-------- Data to use

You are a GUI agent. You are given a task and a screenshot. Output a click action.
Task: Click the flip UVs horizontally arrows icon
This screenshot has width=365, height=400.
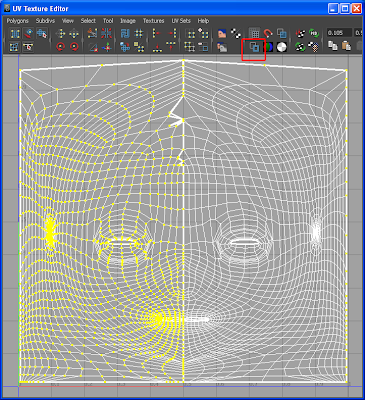[60, 34]
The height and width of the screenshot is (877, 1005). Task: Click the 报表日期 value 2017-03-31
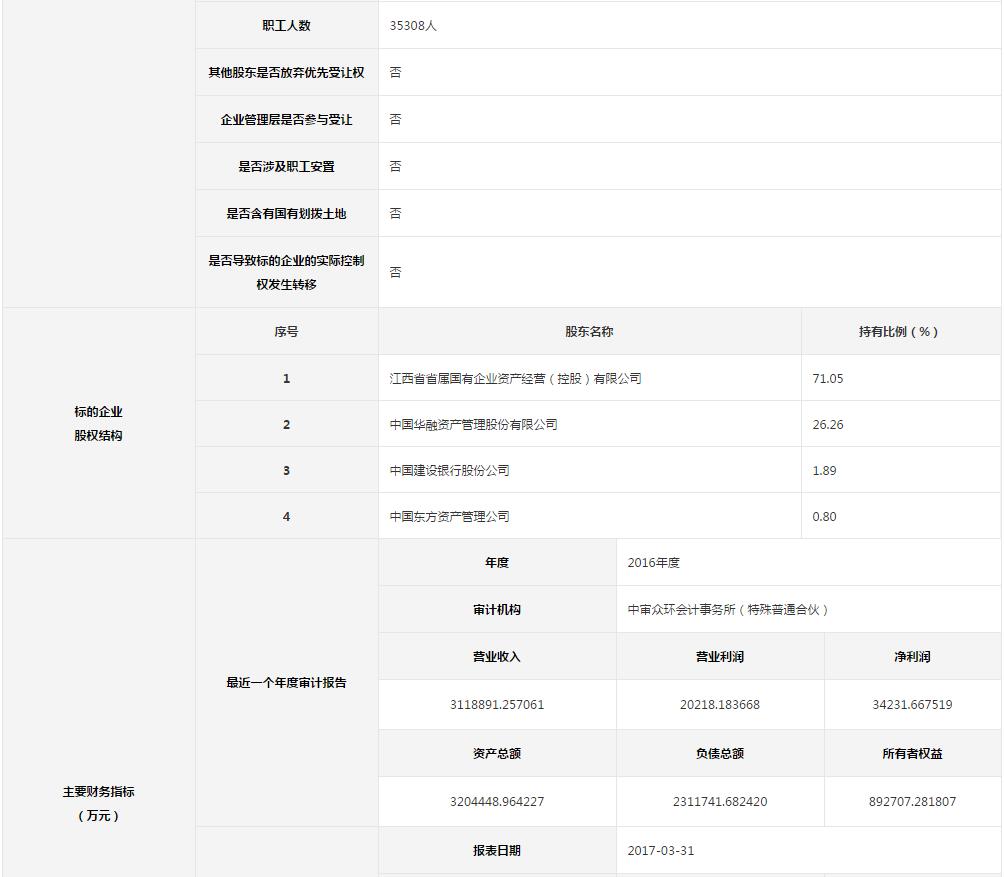[661, 851]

----------------

**What you are asked to do**
The entries above should be retyped exactly, minus any pictures.

**Your solution**
You are a GUI agent. You are given a task and a screenshot. Output a click action.
Task: Click the flip UVs horizontally arrows icon
This screenshot has width=365, height=400.
[60, 34]
The height and width of the screenshot is (877, 1005). Task: Click the 报表日期 value 2017-03-31
[661, 851]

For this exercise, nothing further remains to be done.